Никита отлично помнил это дело. За него Халилов получил свою первую награду. И Лжедмитрия он этого помнил, но… Они тогда проспорили часа три. И постепенно Колосов перестал воспринимать халиловскую авантюру в штыки. Ренат был совершенно прав в том, что работать с таким опытным зеком, как Бриллиант Гоша, негласно уже после его задержания в условиях следственного изолятора было бессмысленно. То, что они хотели от него узнать в первую очередь причастен он или не причастен к убийству Гранта, — Михайлов вряд ли бы кому-нибудь открыл добровольно.
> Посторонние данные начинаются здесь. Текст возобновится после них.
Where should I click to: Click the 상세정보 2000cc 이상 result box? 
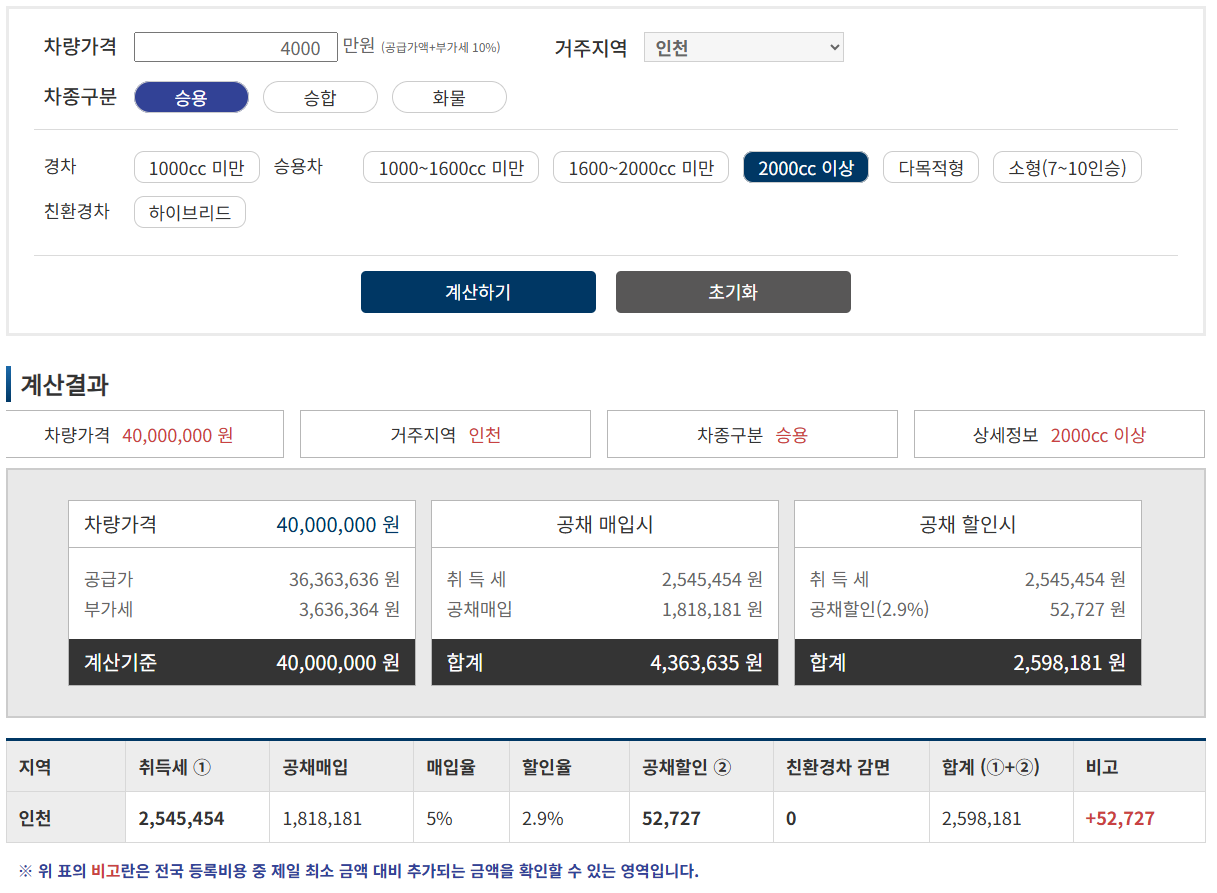tap(1059, 433)
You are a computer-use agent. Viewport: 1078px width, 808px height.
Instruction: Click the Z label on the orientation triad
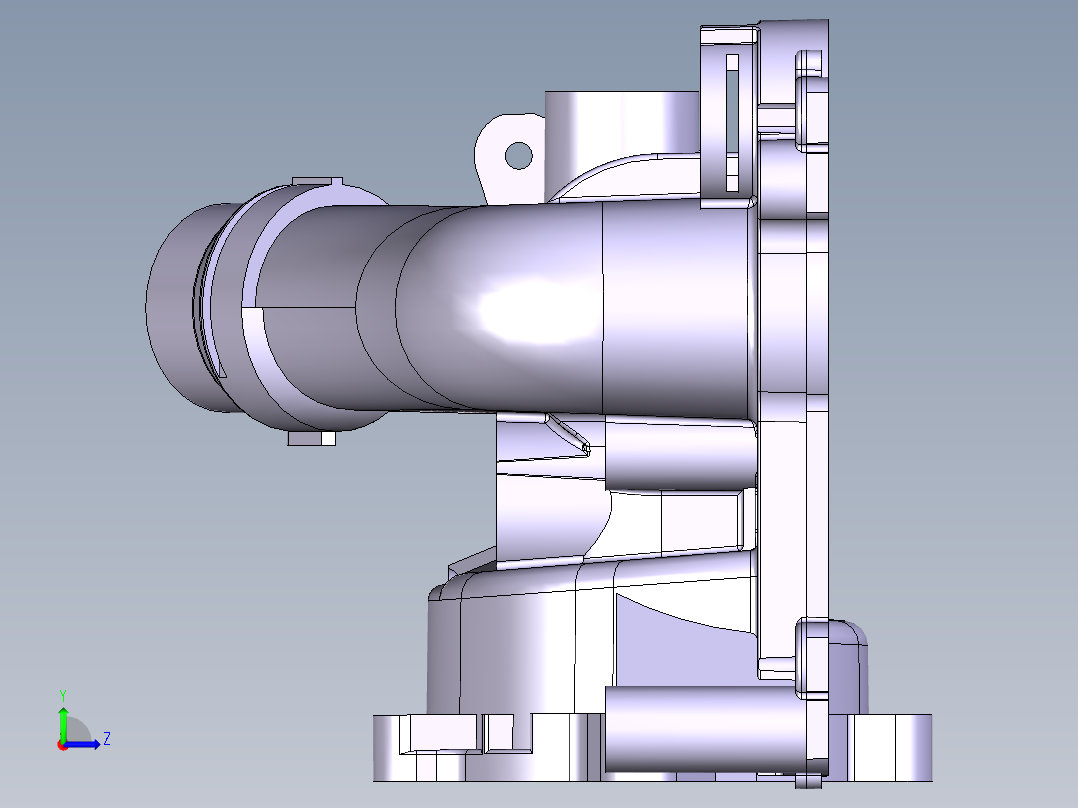click(x=107, y=740)
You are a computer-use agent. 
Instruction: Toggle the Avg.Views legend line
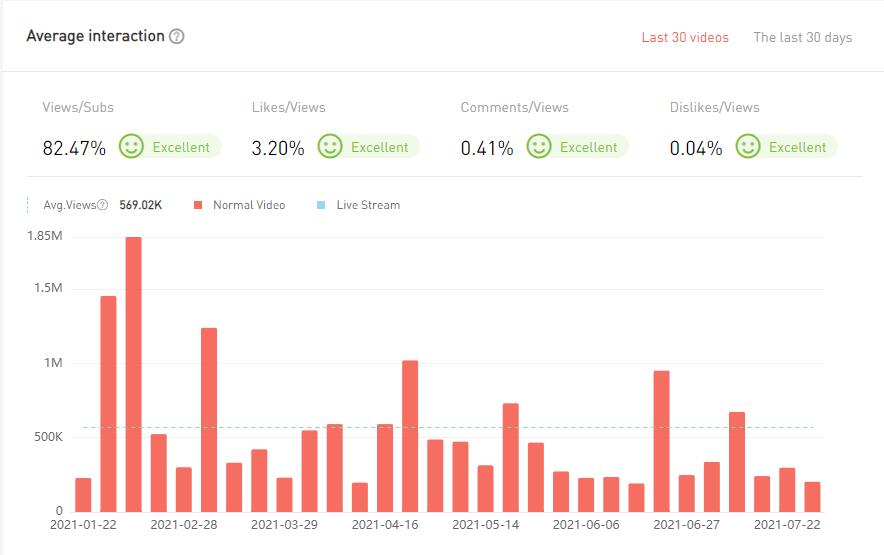click(70, 205)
Халилов предлагал иной подход; сделать все, чтобы Михайлов разоткровенничался вынужденно. Его бы к этому просто принудили, и сделал бы такой наезд на Михайловского лидера, нежданно-негаданно вдруг оказавшегося в патовой ситуации, один-единственный человек — наркоман-отморозок, кровный брат убиенного Гранта, одержимый одним лишь яростным желанием мести за побратима — не кто иной, как Карпов-Акула, точнее Лжеакула, в роли которого бы выступил сам…
— Да ты пойми, Крестный, Михайлов Акулу никогда не видел, — настойчиво твердил Халилов. — Это что, для нас не повод для маневра?
Никита отлично понимал, куда он гнет — Лжедмитрий, подставное лицо, в роли которого хотелось выступить самом Ренату. Да, у этого парня был просто талант перевоплощения, но…
— Комар носа не подточит, Крестный, — горячился Халилов. — Пригласим, как тогда, гримера, обставим все в лучшем виде и… У меня руки чешутся на этого импотента! Давай провернем Лжедмитрия, а? Ну скажи, что мы теряем? Только дело надо так обставить, чтобы он дрогнул, побежал, чтобы от него сразу же отсеклась охрана, эти его воровские барбосы.